The line containing "You are a computer-use agent. Image" marks the end; write out exactly every line from the start of the data up to and including it, without the pictures.

Recorded data
····················
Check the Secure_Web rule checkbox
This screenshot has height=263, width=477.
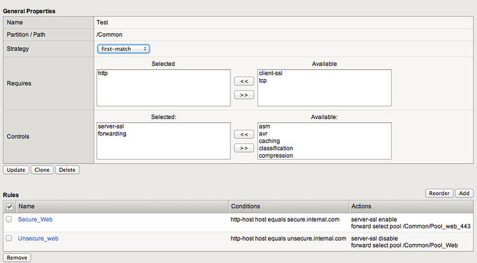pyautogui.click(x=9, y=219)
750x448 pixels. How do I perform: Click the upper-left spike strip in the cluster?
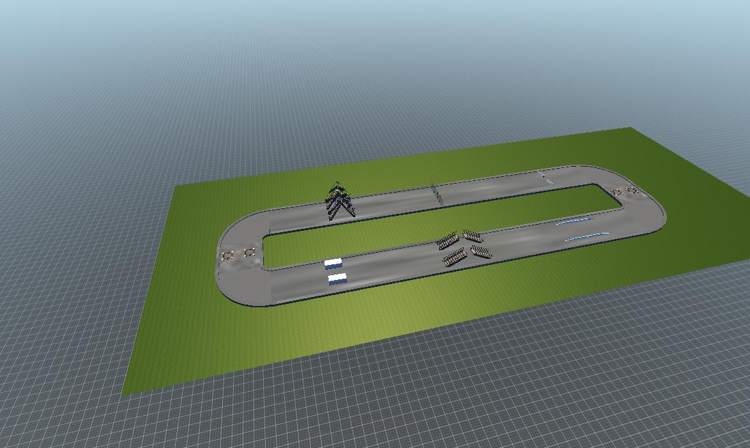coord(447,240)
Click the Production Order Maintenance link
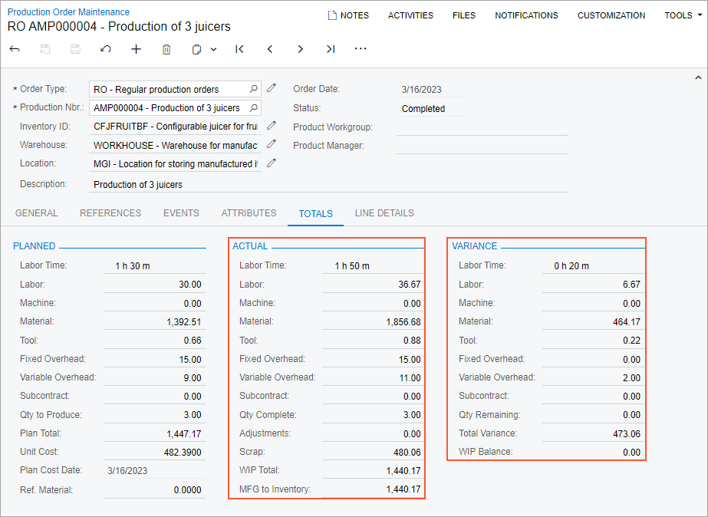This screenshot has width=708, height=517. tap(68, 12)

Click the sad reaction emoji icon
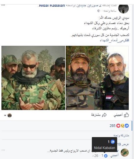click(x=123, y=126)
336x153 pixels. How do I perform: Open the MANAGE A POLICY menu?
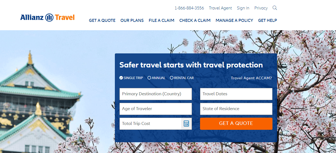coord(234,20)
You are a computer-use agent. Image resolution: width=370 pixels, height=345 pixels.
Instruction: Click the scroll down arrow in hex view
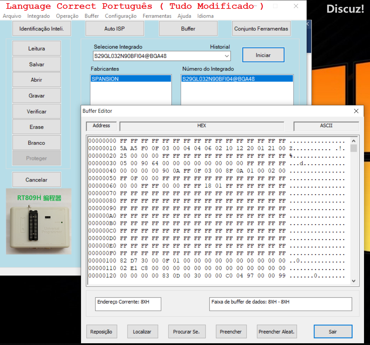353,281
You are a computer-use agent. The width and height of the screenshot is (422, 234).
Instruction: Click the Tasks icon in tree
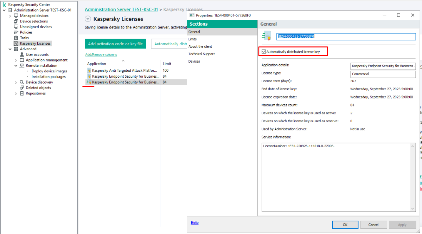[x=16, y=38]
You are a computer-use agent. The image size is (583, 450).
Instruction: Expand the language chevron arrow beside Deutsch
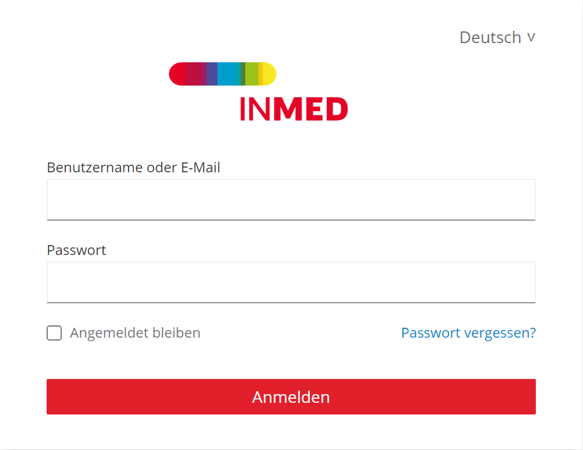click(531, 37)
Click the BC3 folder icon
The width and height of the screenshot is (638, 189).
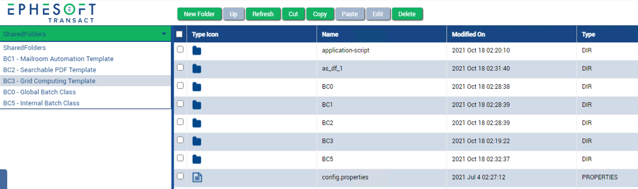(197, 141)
····················
» **RESPONSE BOX**
Check the Secure_Web rule checkbox
This screenshot has height=263, width=477.
pyautogui.click(x=9, y=219)
750x448 pixels. How do I perform: Click the upper-left spike strip in the cluster?
coord(447,240)
Click the Production Order Maintenance link
This screenshot has width=708, height=517. tap(68, 12)

Click the sad reaction emoji icon
click(x=123, y=126)
336x153 pixels. How do I perform: Open the MANAGE A POLICY menu?
coord(234,20)
You are a computer-use agent. Image resolution: width=370 pixels, height=345 pixels.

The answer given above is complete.